Since starting 11-19, L.A. is polar opposite of itself

Nba Playoff Preview

April 19, 2003|By Milton Kent | Milton Kent,SUN STAFF

It's sheer audacity, bordering on madness, to suggest that the Los Angeles Lakers can win a fourth straight NBA title after emerging from a Christmas Day home loss to the Sacramento Kings with an 11-19 record.

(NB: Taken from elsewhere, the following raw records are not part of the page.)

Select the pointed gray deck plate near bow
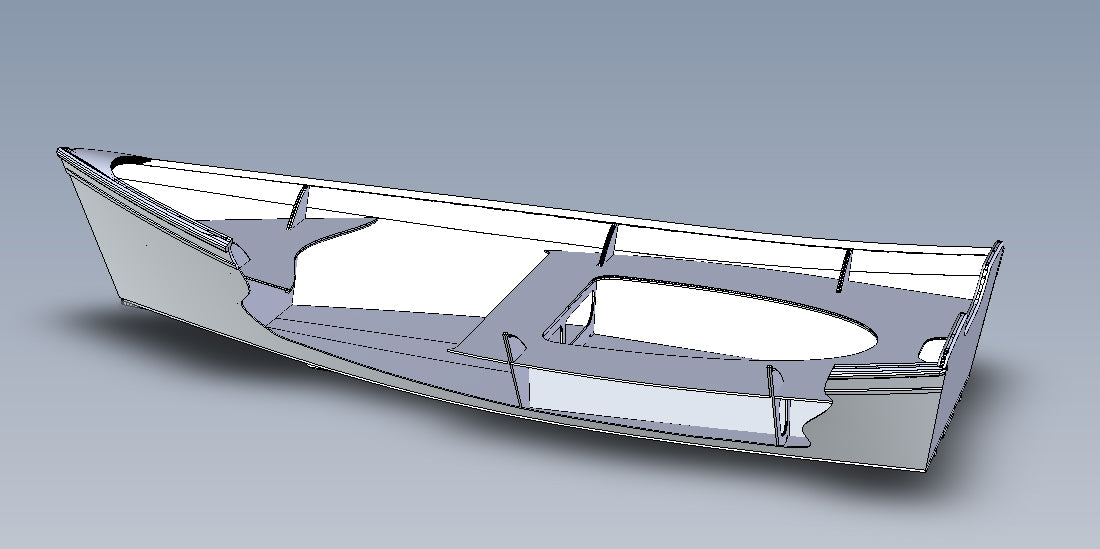The image size is (1100, 549). click(x=318, y=236)
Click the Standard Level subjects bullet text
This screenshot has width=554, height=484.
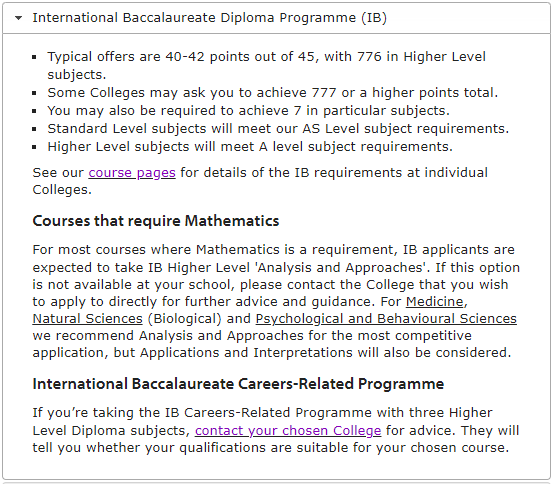pyautogui.click(x=278, y=129)
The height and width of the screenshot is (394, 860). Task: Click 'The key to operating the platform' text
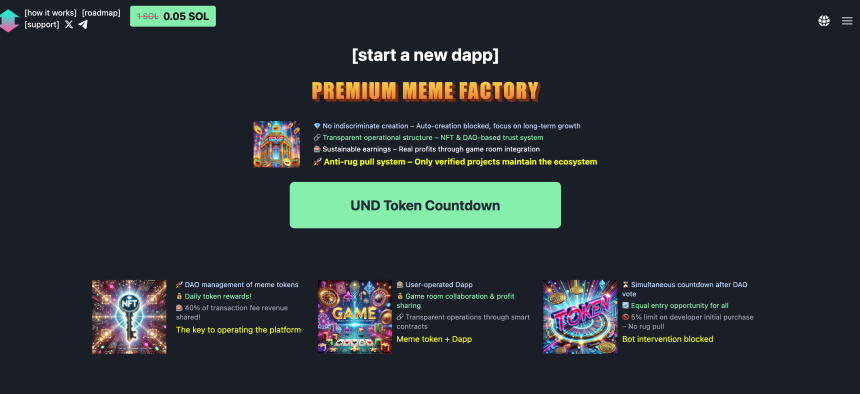point(238,330)
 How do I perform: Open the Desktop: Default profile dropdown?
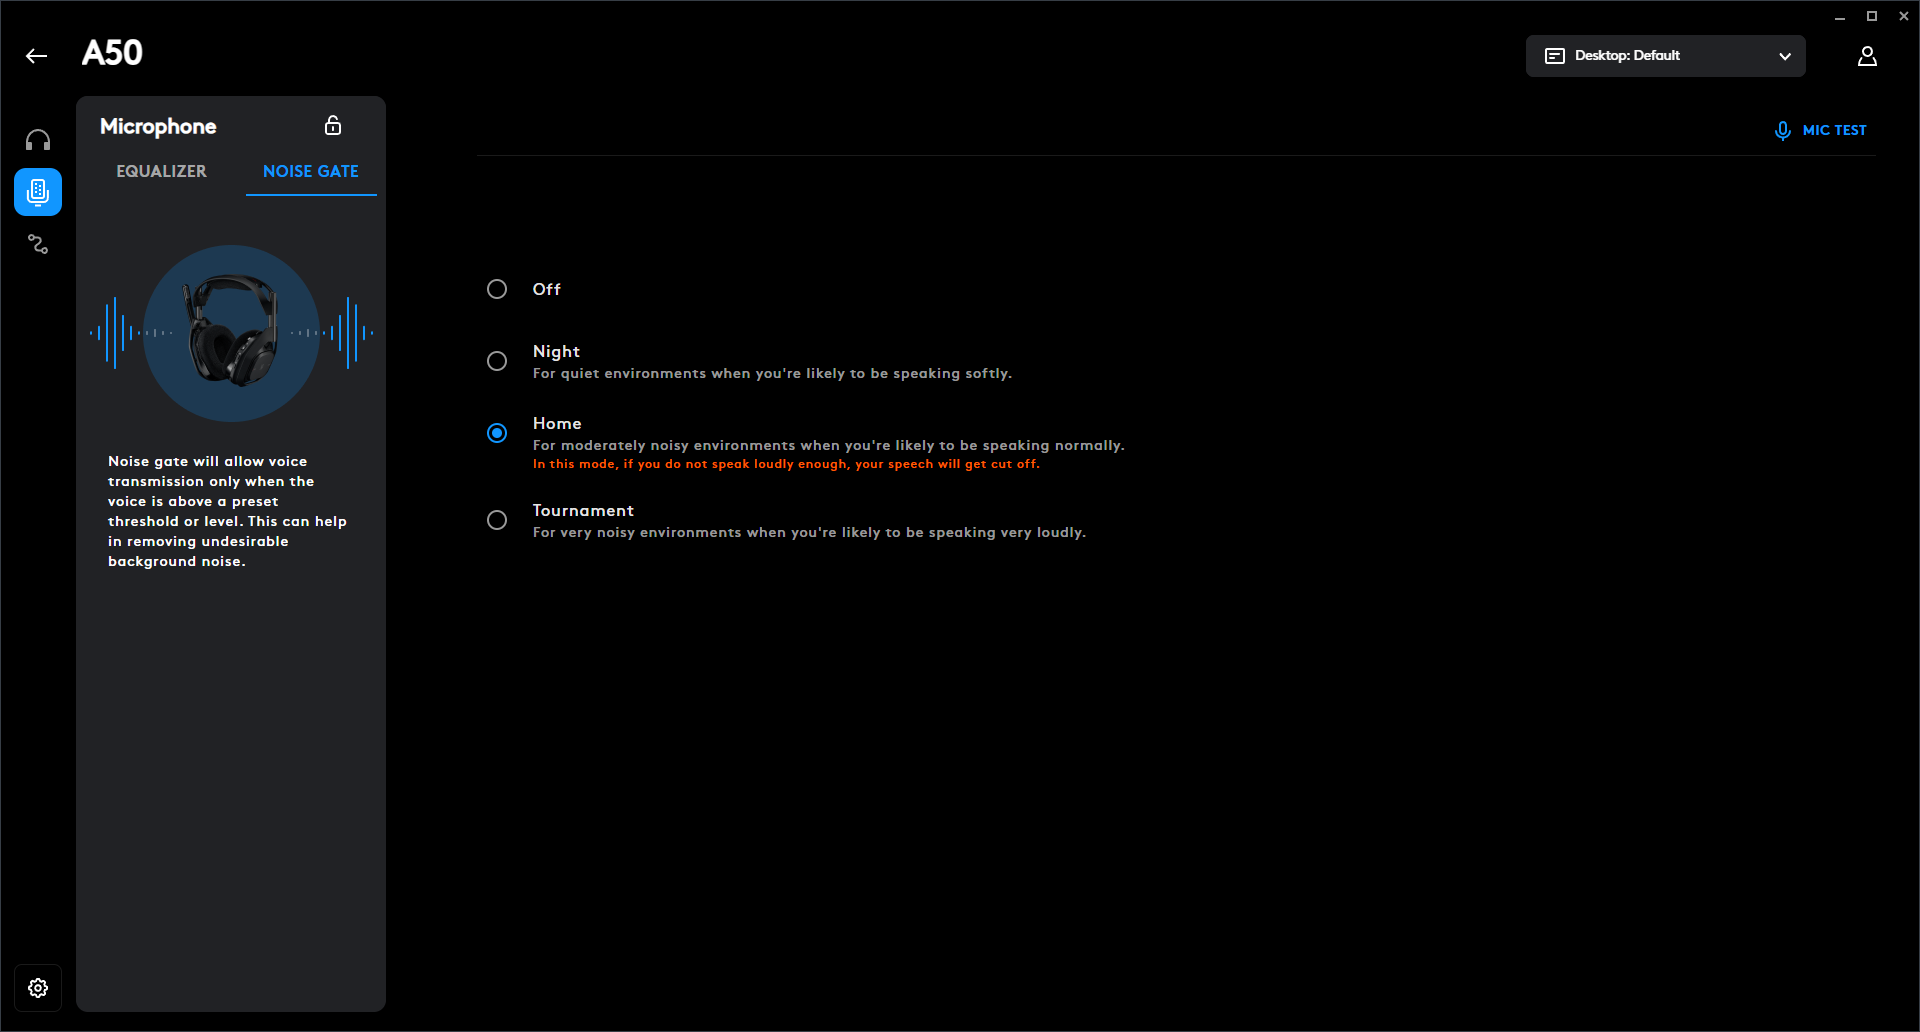pyautogui.click(x=1664, y=56)
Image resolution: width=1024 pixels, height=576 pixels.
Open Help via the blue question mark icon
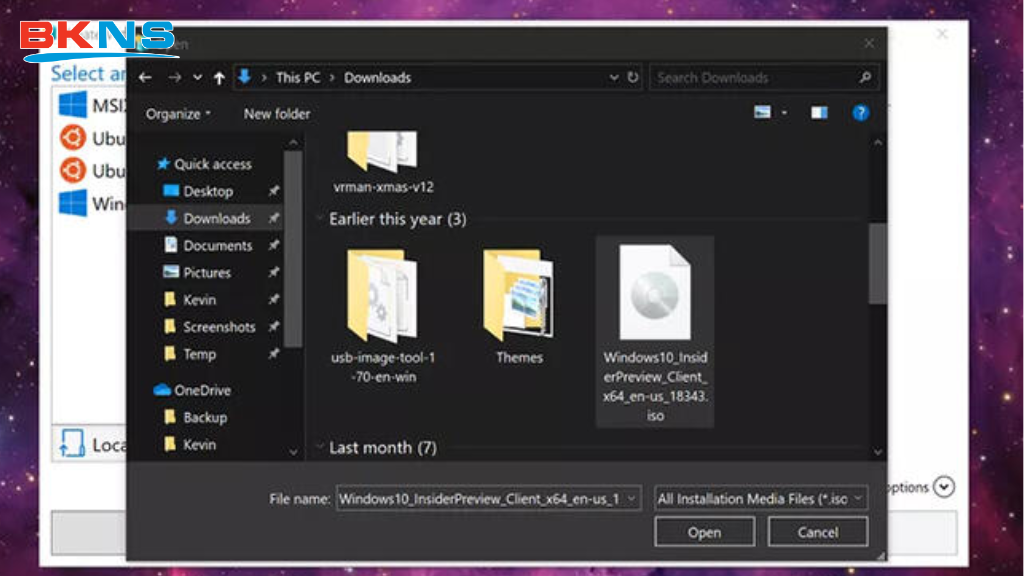(861, 113)
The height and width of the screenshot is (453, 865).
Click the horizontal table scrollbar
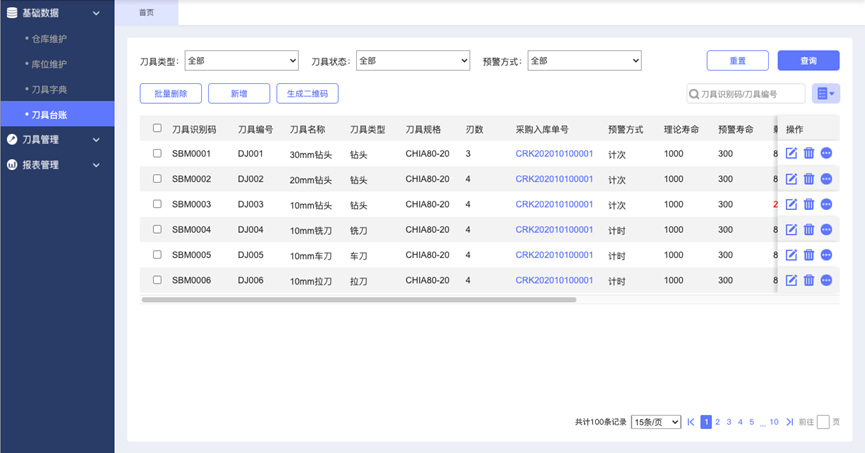pyautogui.click(x=359, y=300)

Isn't it?

How in the world could the Lakers conceive of another victory parade down the streets of Los Angeles when they were supposedly left on the roadside such a short time ago?

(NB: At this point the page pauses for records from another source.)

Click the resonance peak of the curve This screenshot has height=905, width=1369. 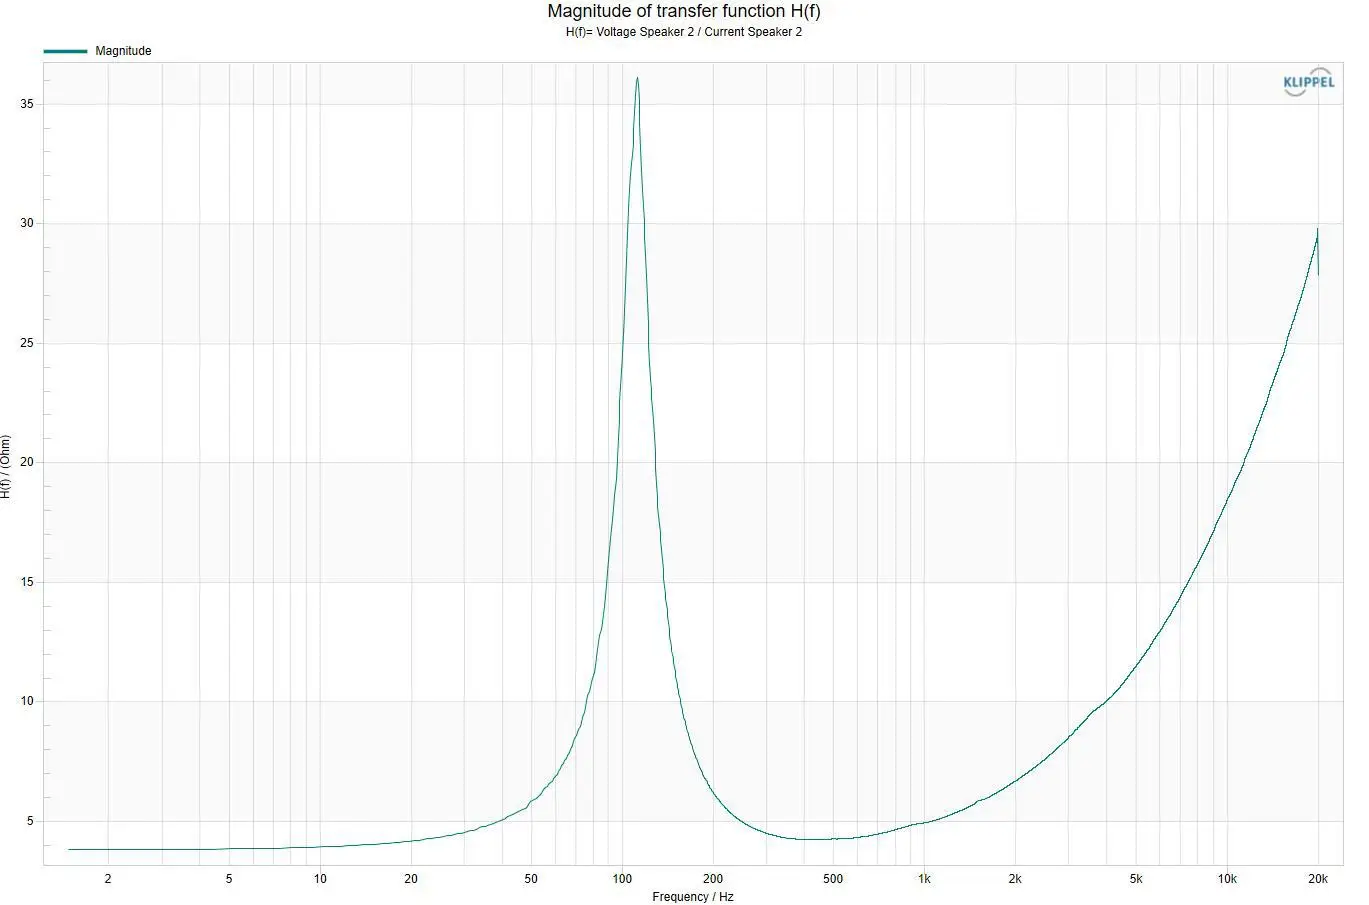point(637,79)
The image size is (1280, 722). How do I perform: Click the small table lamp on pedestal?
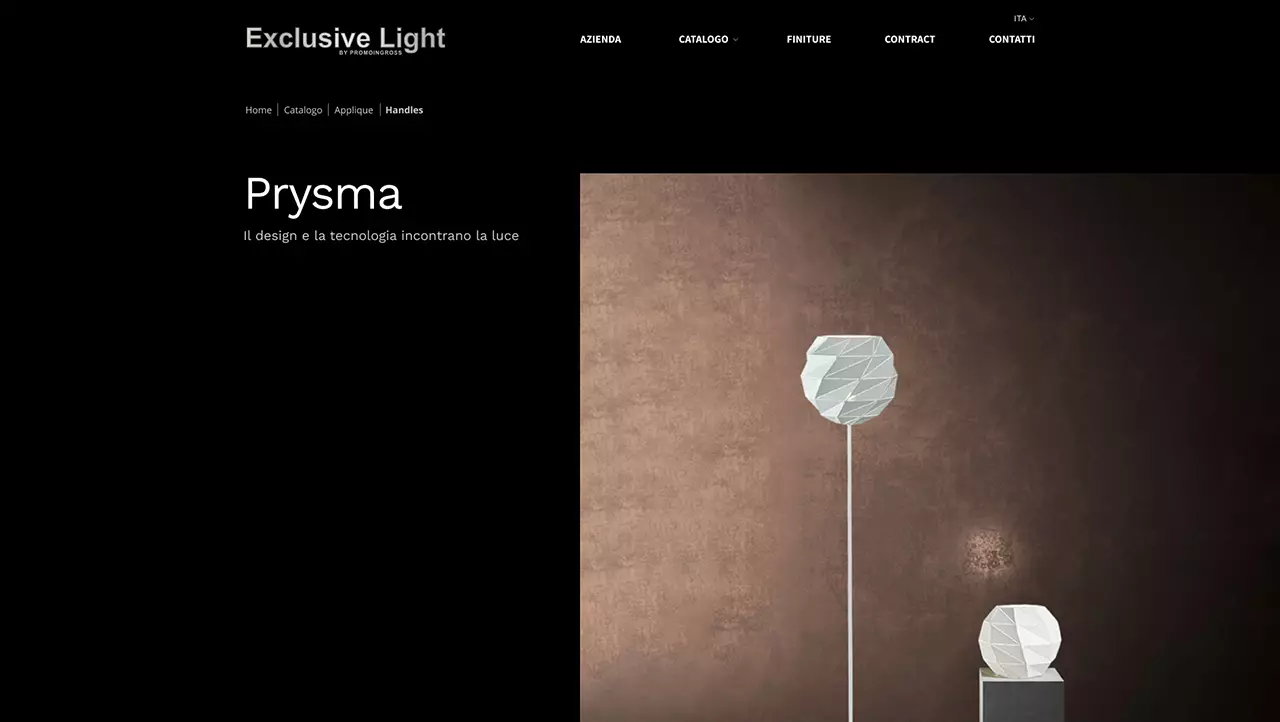pos(1019,638)
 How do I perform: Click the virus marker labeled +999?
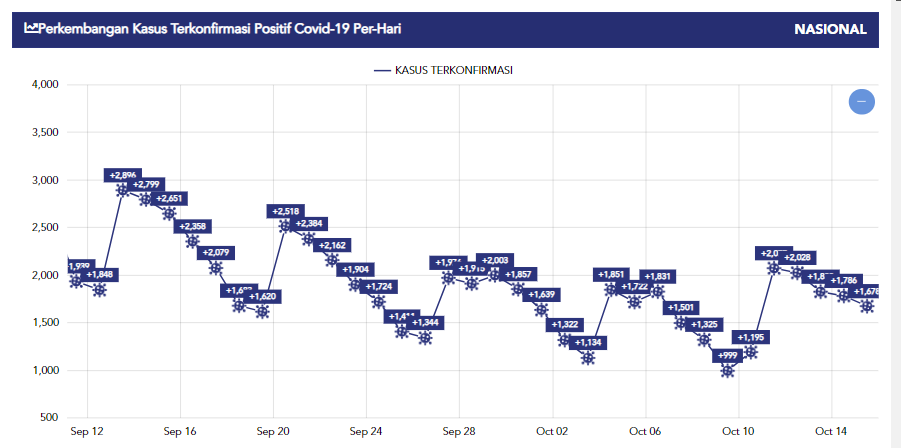[x=727, y=371]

"The most difficult thing is not going to be able to get one victory against the Lakers, but to get four victories against the Lakers," said ABC/ESPN analyst Bill Walton. "They have a way of playing better and better and better each and every game."

Indeed, even with the difficulties the Lakers seemingly had in the regular season, what with injuries and lethargy setting in, they will open defense of their crown tomorrow at Minnesota as the fifth seed in the Western Conference and as a solid choice to return to the NBA Finals in June.

The Phil Jackson-coached Lakers could become the first team to win as many as four in a row since the Boston Celtics teams of the 1950s and '60s that won eight straight titles. In fact, if the Lakers win this title, Jackson will surpass the Celtics' legendary Red Auerbach (nine championships) as Jackson already has six from his days with the Chicago Bulls.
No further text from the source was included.